**Exercise directions:**
A verbatim repeat of the records beneath this line is needed.

**Information supplied:**
BEGIN

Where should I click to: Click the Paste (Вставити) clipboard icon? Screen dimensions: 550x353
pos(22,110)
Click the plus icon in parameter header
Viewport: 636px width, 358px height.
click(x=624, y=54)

END

**Answer to this exercise:**
Where should I click to: Click the Paste (Вставити) clipboard icon? Screen dimensions: 550x353
pos(22,110)
Click the plus icon in parameter header
Viewport: 636px width, 358px height.
click(x=624, y=54)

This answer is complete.